Because it's the best job in the world!
I make money from other photography work and of course, as some of you will be well aware from following my project, In This Together, it has been a difficult past few months with a lot of these jobs being cancelled too.
(Image of Caroline Karlsson, taken as part of my 'In This Together' project, supporting local businesses and freelance workers #inthistogether)
This is just a blog to try to make people understand what a concert photographer has to go through to be the best they can at the job and industry they love with all their heart and with the realisation that there has been serious neglect for concert photographers during the pandemic.
I've heard many stories of already wealthy artists receiving funding from governments for thousands and thousands of Euros, for loss of earnings, but I can't get a single penny for all the jobs I've lost or any help or advice to give me hope that someone out there is supporting freelance workers during this nightmare situation.
I feel quite sad that perhaps some music venues or editorials have not showcased the photographers and the effort they make each and every time they step into a venue to capture images to be remembered through the test of times. It's just been about the venues, which I accept. Without the venues and concerts, there is no need for photography. I get it.
However, without the live concert images of Queen playing at Wembley stadium during Live Aid or Jimi Hendrix holding his white Fender Stratocaster aloft during his set at Woodstock, we wouldn't have grown up with the idea that one day we could buy a festival or concert ticket and get close enough to the action front stage, so that we could smell the sweat pouring off the brows of our favourite musicians.
The images inspired us to one day be musicians ourselves.

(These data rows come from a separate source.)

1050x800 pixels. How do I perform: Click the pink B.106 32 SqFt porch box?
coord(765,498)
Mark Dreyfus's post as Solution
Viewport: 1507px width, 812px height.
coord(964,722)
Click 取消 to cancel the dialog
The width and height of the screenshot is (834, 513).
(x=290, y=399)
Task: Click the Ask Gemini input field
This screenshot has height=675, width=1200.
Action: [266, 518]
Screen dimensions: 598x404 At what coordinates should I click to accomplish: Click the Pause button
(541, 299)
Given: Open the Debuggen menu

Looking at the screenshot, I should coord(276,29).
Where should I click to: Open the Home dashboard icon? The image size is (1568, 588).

To adorn the clothes and fashion dictated by the time of the image. It's no coincidence that images are used to promote so many things in life that stick in the mind for years to come.
It's been silent
Maybe a profile post of a photographer and a donation page to help sponsor freelance photographers in exchange for some live concert images or future collaboration would be a nice touch. Just an idea, but one I would've hoped other people might have had and not just me. It's been silent.
We can't do the thing in life we love the most and we can't get out there and capture those images you see on billboards or in magazines.
I just hope there are other photographers out there that feel let down by the industry and governments (everywhere) for the lack of support to our art and personal lives during these times. It's just sad, plain old sad.
A special mention to any other photographer who has suffered as a result of the pandemic and not felt as if they were getting support or help. I wish you all the very best in the future and you have my support and backing whatever you shoot and wherever you are. I wish there was something I could do to help.